START Document passage

This is an automated email from the ASF dual-hosted git repository.
github-bot pushed a commit to branch main
in repository https://gitbox.apache.org/repos/asf/datafusion.git
The following commit(s) were added to refs/heads/main by this push:
new 097f04c2ec fix(spark): handle divide-by-zero in Spark `mod`/`pmod`
with ANSI mode support (#20461)
097f04c2ec is described below
commit 097f04c2ec728791683b00f017831368829dac86
Author: David López <[email protected]>
AuthorDate: Mon Mar 9 21:49:58 2026 +0100
fix(spark): handle divide-by-zero in Spark `mod`/`pmod` with ANSI mode
support (#20461)
## Which issue does this PR close?
- NA.
## Rationale for this change
Spark's `mod` and `pmod` functions return `NULL` on integer division by
zero in legacy mode (ANSI off), but DataFusion's implementation always
threw a `DivideByZero` error regardless of the ANSI mode setting.
## What changes are included in this PR?
Add ANSI mode support to `spark_mod` and `spark_pmod` via
enable_ansi_mode config option
In legacy mode (ANSI off): division by zero returns `NULL` per-element
In ANSI mode (ANSI on): division by zero throws an error (unchanged
behavior)
Add `try_rem` helper that handles per-element zero-divisor masking for
integer arrays
## Are these changes tested?
Yes:
- 18 unit tests in modulus.rs (including new tests for both ANSI modes)
- Updated pmod.slt and mod.slt sqllogictests with ANSI on/off coverage
## Are there any user-facing changes?
Yes — mod(10, 0) and pmod(10, 0) now return NULL instead of erroring
when enable_ansi_mode = false (the default), matching Spark behavior.
---
datafusion/spark/src/function/math/modulus.rs | 144 ++++++++++++++++-----
.../sqllogictest/test_files/spark/math/mod.slt | 29 +++++
.../sqllogictest/test_files/spark/math/pmod.slt | 22 +++-
3 files changed, 164 insertions(+), 31 deletions(-)
diff --git a/datafusion/spark/src/function/math/modulus.rs
b/datafusion/spark/src/function/math/modulus.rs
index 49657e2cb8..7a21aabbdf 100644
--- a/datafusion/spark/src/function/math/modulus.rs
+++ b/datafusion/spark/src/function/math/modulus.rs
@@ -15,8 +15,13 @@
// specific language governing permissions and limitations
// under the License.

END Document passage
START Supplied information

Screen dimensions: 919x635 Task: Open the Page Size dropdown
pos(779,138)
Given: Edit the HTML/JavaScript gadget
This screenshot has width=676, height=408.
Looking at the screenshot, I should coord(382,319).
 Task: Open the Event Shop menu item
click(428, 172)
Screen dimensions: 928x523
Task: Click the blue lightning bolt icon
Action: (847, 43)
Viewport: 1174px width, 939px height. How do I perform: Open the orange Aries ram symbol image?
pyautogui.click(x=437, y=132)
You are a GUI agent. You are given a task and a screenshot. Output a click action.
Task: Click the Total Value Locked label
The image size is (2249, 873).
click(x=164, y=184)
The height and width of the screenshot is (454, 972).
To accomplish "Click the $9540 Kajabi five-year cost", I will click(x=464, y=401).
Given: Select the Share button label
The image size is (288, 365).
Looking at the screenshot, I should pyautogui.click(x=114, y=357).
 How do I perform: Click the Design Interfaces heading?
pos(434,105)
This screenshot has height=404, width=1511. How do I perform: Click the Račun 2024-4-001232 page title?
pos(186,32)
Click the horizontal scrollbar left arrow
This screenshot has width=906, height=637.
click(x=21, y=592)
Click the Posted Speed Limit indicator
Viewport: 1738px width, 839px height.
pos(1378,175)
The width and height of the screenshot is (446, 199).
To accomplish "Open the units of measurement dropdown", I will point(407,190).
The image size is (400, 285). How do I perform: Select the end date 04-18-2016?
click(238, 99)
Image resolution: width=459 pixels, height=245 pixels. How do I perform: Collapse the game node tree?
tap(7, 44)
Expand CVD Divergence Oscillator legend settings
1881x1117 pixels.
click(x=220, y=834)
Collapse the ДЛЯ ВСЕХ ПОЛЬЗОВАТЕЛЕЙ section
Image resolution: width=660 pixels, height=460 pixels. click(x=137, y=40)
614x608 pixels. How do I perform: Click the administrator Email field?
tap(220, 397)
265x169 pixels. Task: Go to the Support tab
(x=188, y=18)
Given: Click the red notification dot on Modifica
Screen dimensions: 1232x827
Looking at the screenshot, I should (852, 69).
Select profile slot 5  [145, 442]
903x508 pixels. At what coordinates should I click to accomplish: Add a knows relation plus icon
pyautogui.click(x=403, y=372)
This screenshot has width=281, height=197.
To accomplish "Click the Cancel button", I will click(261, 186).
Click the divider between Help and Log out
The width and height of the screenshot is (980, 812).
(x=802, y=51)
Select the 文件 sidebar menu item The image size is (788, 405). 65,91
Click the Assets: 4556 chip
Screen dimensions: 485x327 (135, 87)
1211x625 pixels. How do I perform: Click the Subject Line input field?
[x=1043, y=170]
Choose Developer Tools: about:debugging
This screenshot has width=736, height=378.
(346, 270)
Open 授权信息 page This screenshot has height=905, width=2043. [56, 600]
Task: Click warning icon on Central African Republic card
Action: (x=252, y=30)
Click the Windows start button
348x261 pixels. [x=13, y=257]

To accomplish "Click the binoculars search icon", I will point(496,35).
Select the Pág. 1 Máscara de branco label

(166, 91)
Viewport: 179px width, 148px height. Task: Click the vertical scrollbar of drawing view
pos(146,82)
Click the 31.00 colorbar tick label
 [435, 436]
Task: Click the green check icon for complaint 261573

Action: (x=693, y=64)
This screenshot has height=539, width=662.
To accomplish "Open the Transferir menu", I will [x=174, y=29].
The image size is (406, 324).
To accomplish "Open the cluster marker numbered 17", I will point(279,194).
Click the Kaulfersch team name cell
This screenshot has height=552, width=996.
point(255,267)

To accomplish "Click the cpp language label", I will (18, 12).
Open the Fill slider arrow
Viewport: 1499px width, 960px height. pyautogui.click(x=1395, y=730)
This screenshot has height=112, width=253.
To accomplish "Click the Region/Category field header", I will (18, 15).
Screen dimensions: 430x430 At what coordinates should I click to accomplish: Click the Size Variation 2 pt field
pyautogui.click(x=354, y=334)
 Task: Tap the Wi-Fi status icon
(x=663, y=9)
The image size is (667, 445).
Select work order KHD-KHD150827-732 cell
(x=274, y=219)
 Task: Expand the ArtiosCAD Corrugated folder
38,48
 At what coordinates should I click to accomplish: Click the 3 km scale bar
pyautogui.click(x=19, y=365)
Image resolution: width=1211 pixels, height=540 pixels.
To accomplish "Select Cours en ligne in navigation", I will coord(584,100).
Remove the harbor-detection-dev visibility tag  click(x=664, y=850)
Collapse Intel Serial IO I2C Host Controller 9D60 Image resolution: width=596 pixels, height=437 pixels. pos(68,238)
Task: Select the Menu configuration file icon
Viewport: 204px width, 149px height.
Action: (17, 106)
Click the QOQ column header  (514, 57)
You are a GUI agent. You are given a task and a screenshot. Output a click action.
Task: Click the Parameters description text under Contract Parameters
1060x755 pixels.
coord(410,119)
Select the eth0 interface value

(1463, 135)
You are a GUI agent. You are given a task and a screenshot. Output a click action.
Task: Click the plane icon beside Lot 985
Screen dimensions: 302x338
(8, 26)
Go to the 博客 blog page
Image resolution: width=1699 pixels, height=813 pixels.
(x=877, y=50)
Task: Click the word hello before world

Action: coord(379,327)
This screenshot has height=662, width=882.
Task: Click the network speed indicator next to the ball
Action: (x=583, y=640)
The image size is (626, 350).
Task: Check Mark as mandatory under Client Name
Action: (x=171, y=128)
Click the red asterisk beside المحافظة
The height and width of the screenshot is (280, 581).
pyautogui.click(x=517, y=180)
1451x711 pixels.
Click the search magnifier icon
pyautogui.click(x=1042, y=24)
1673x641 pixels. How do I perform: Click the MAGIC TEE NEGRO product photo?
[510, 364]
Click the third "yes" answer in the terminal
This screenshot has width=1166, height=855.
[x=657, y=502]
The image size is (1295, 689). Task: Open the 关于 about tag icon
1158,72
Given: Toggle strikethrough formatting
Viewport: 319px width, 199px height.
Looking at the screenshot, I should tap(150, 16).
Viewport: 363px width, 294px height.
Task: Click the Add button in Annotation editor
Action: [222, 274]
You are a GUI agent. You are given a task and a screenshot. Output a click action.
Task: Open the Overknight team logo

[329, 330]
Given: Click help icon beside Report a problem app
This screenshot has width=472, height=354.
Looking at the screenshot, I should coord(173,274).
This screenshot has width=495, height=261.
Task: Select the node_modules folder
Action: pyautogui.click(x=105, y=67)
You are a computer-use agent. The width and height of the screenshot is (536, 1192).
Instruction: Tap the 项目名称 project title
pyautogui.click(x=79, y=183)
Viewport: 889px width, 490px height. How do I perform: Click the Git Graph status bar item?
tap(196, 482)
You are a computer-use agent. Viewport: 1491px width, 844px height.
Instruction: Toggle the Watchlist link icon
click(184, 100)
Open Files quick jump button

END Supplied information

== Tasks to complete ==
**1)** In the commit email, what do mod(10, 0) and pmod(10, 0) now return when enable_ansi_mode is false?
**2)** Pick up the commit email right after its last line and keep going.

== Answers to the exercises ==
**1)** They return NULL instead of raising an error.

**2)**
+use arrow::array::{Scalar, new_null_array};
use arrow::compute::kernels::numeric::add;
-use arrow::compute::kernels::{cmp::lt, numeric::rem, zip::zip};
+use arrow::compute::kernels::{
+ cmp::{eq, lt},
+ numeric::rem,
+ zip::zip,
+};
use arrow::datatypes::DataType;
use datafusion_common::{Result, ScalarValue, assert_eq_or_internal_err};
use datafusion_expr::{
@@ -24,28 +29,61 @@ use datafusion_expr::{
};
use std::any::Any;
+/// Attempts `rem(left, right)` with per-element divide-by-zero handling.
+/// In ANSI mode, any zero divisor causes an error.
+/// In legacy mode (ANSI off), positions where the divisor is zero return NULL
+/// while other positions compute normally.
+fn try_rem(
+ left: &arrow::array::ArrayRef,
+ right: &arrow::array::ArrayRef,
+ enable_ansi_mode: bool,
+) -> Result<arrow::array::ArrayRef> {
+ match rem(left, right) {
+ Ok(result) => Ok(result),
+ Err(arrow::error::ArrowError::DivideByZero) if !enable_ansi_mode => {
+ // Integer rem fails when ANY divisor element is zero.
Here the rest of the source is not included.